A few years ago, a teacher disclosed to me that they were sexually assaulted on a date and had to go into the classroom the next day and act as if everything was fine. Just as we switch the script from asking why a student is misbehaving to what might be the story behind their behavior, so should we do the same with our colleagues. If a teacher seems disengaged, depressed, or overwhelmed, instead of looking at these behavioral manifestations as the problem, we can instead ask that individual how we can better support the roots of their observable actions and emotions.
Spoon Theory is a concept created by Christine Miserandino that individuals with disabilities and chronic illnesses use to describe limited stamina. It reminds us that everyone has a different level of energy to expend throughout the day, and for some people, that energy is not easily replenished, and using it all can have devastating consequences.
Many teachers have visible and invisible disabilities that add to their stress load, and everyone, regardless of ability, can check in and ask who is feeling depleted and who has a little extra energy, and strategize together about redistributing the energy load. Doing so may look like having teachers take turns co-planning lessons, offering regular check-ins where teachers can ask for help with tasks, and/or providing accommodations (e.g., noise-decreasing earplugs, chairs instead of required standing, etc.). These micro efforts can have systemic impacts on well-being and retention.

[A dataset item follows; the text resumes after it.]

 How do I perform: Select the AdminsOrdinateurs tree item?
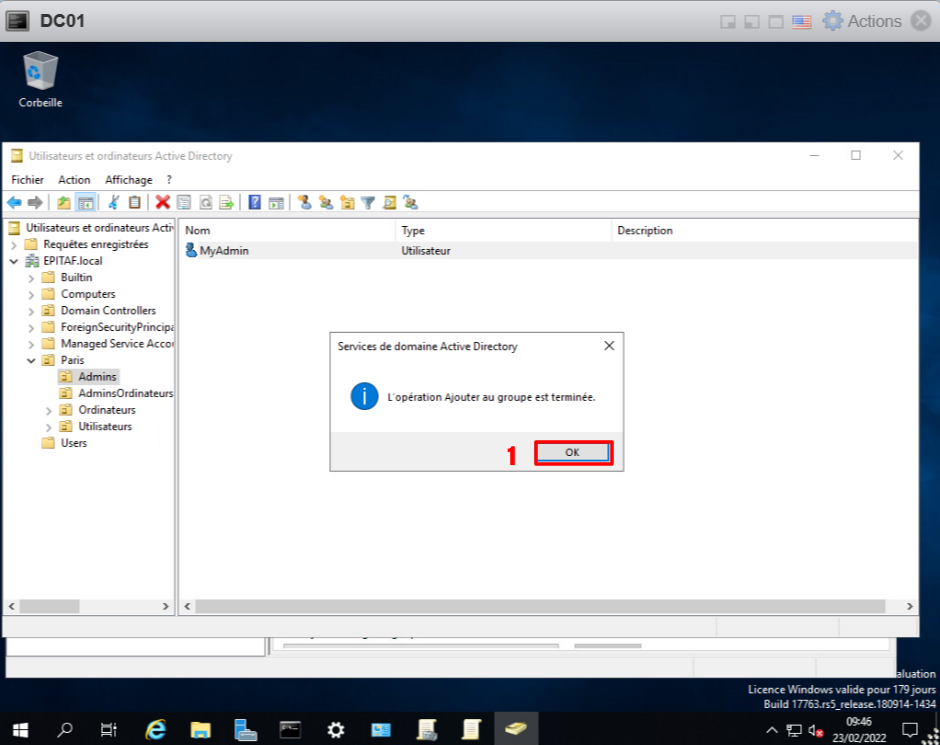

Any discussion of trauma-informed care should also center secondary trauma, a potential consequence of exposure to students’ and colleagues’ trauma, and offer teachers research-informed tools with which to address it. For example, offering teachers longer or more frequent break times, options for collegiate coaching, counseling, chaplaincy, and/or support groups can all go a long way.
So many of these resources are low to no cost, while others do require a reallocation of resources. But which would we rather have: the cost of more support services, or the cost of high turnover and frequent onboarding?
Pouring from an empty cup may be something that we have long excused as coming with the territory of teaching, but it doesn’t need to be our future. Our students need trauma-informed care in every aspect of their learning, and to live up to this objective, our teachers need to receive it, too.